# To do
Repeat all of the data precisely.
────
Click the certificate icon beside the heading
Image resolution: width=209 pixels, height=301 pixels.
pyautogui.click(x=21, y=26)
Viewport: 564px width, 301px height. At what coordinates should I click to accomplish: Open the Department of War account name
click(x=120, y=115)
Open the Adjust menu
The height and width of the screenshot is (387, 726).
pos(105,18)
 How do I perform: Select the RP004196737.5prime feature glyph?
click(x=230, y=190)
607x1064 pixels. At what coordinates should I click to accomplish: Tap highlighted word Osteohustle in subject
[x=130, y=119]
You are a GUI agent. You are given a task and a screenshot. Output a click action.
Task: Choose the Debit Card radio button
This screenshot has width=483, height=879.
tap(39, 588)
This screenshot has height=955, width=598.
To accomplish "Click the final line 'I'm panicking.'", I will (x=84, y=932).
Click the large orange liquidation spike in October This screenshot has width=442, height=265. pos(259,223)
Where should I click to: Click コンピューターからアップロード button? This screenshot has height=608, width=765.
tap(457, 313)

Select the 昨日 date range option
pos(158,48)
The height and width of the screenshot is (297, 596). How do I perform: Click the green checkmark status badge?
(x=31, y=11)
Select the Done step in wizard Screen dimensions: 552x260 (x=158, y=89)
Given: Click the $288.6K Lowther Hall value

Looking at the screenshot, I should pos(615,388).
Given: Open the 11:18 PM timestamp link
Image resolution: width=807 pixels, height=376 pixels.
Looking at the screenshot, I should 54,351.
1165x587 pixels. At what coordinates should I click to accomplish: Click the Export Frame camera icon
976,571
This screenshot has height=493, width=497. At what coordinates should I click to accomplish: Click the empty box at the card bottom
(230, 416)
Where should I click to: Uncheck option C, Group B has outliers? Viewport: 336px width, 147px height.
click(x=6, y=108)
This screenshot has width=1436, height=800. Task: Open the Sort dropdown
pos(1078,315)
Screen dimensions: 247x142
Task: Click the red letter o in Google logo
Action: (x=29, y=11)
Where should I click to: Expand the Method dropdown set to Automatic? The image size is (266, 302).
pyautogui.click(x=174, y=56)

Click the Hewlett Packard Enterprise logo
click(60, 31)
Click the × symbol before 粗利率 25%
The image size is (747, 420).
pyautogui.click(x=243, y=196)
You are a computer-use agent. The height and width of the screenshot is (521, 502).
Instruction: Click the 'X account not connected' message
────
# Response to the exercise
Click the certificate icon beside the heading
Image resolution: width=209 pixels, height=301 pixels.
pyautogui.click(x=21, y=26)
Viewport: 564px width, 301px height. At what coordinates should I click to accomplish: Open the Department of War account name
click(x=120, y=115)
Open the Adjust menu
The height and width of the screenshot is (387, 726).
pos(105,18)
 How do I perform: Select the RP004196737.5prime feature glyph?
click(x=230, y=190)
607x1064 pixels. At what coordinates should I click to accomplish: Tap highlighted word Osteohustle in subject
[x=130, y=119]
You are a GUI agent. You are given a task and a screenshot. Output a click action.
Task: Choose the Debit Card radio button
This screenshot has width=483, height=879.
tap(39, 588)
This screenshot has height=955, width=598.
To accomplish "Click the final line 'I'm panicking.'", I will (x=84, y=932).
Click the large orange liquidation spike in October This screenshot has width=442, height=265. pos(259,223)
Where should I click to: Click コンピューターからアップロード button? This screenshot has height=608, width=765.
tap(457, 313)

Select the 昨日 date range option
pos(158,48)
The height and width of the screenshot is (297, 596). How do I perform: Click the green checkmark status badge?
(x=31, y=11)
Select the Done step in wizard Screen dimensions: 552x260 (x=158, y=89)
Given: Click the $288.6K Lowther Hall value

Looking at the screenshot, I should pos(615,388).
Given: Open the 11:18 PM timestamp link
Image resolution: width=807 pixels, height=376 pixels.
Looking at the screenshot, I should 54,351.
1165x587 pixels. At what coordinates should I click to accomplish: Click the Export Frame camera icon
976,571
This screenshot has height=493, width=497. At what coordinates should I click to accomplish: Click the empty box at the card bottom
(230, 416)
Where should I click to: Uncheck option C, Group B has outliers? Viewport: 336px width, 147px height.
click(x=6, y=108)
This screenshot has width=1436, height=800. Task: Open the Sort dropdown
pos(1078,315)
Screen dimensions: 247x142
Task: Click the red letter o in Google logo
Action: (x=29, y=11)
Where should I click to: Expand the Method dropdown set to Automatic? The image size is (266, 302).
pyautogui.click(x=174, y=56)

Click the Hewlett Packard Enterprise logo
click(60, 31)
Click the × symbol before 粗利率 25%
The image size is (747, 420).
pyautogui.click(x=243, y=196)
You are a computer-use agent. The height and width of the screenshot is (521, 502).
Instruction: Click the 'X account not connected' message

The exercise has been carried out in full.